Article

Sustained Benefit After Two Years From Rare Blood Cancer Drug

Ibrutinib found to control Waldenstrom's Macroglobulinemia in 95% of patients.

Ibrutinib found to control Waldenstrom's Macroglobulinemia in 95% of patients.

A recent FDA-approved treatment for a rare blood cancer showed extremely promising results during a clinical trial.

In a study published in The New England Journal of Medicine, ibrutinib (Imbruvica) controlled Waldenstrom's Macroglobulinemia after 2 years in 95% of patients. The results showed the median overall response rate at 91% following a median 19 months of treatment.

Meanwhile, 69% of patients did not have their cancer worsen 2 years after starting treatment. When there was progression of the disease, it started at a median of 9.6 months following the onset of treatment.

Ibrutinib is the first and only treatment for the rare form of lymphoma, which affects approximately 1500 people in the United States each year.

"These findings herald a new era for the treatment of Waldenstrom's Macroglobulinemia, and show how genome sequencing can lead to the discovery of cancer mutations that can be specifically targeted by new therapies," first author Steven Treon, MD, PhD, said in a press release.

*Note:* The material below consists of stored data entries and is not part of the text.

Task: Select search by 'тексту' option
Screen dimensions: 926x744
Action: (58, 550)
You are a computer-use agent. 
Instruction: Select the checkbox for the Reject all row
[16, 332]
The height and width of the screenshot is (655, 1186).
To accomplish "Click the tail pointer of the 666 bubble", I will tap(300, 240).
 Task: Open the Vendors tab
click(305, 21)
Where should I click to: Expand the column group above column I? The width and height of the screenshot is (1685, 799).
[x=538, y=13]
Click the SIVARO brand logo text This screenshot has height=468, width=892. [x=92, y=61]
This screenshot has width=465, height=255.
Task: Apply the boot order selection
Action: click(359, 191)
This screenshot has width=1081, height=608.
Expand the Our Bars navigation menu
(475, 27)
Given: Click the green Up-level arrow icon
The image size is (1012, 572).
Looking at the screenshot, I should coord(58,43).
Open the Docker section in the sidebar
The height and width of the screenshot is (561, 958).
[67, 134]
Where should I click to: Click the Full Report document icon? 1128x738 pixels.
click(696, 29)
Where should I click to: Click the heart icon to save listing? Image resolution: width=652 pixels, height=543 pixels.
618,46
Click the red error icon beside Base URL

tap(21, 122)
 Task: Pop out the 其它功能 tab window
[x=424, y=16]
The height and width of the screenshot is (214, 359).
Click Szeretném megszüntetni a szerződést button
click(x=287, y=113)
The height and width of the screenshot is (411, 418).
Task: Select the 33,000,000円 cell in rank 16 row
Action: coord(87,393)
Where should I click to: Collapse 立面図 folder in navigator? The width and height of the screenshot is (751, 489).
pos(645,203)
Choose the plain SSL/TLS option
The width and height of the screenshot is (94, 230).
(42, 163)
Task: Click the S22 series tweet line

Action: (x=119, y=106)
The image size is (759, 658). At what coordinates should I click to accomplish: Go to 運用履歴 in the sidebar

Waldenstrom's is caused by an abnormality in bone marrow B lymphocytes, which causes it to overproduce the immunoglobulin protein IgM that causes the blood to thicken. As a result, patients can suffer bleeding, dizziness, headaches, weight loss, bruising, and nerve damage.

Ibrutinib eliminates cancer cells by targeting a pathway that involves Bruton's tyrosine kinase protein.

The trial enrolled 63 patients who received at least 1 previous treatment taking daily ibrutinib orally until the disease worsened or unacceptable toxic effects began.

After taking ibrutinib, the median blood levels of IgM declined from 3520 mg per deciliter to 880 mg per deciliter. The median hemoglobin levels jumped from 10.5 g per deciliter to 13.8 g per deciliter.

Furthermore, bone marrow involvement dropped from 60% to 25%.

The highest response rates were reported in patients with the MYD88 genetic mutation without the CXCR4 mutation. The next highest response rate occurred in cancers with both the MYD88 and CXCR4 mutations, followed by patients who did not carry either mutation.

Adverse events from ibrutinib included low white blood cell and platelet counts, bleeding, and atrial fibrillation in patients with a history of arrhythmia.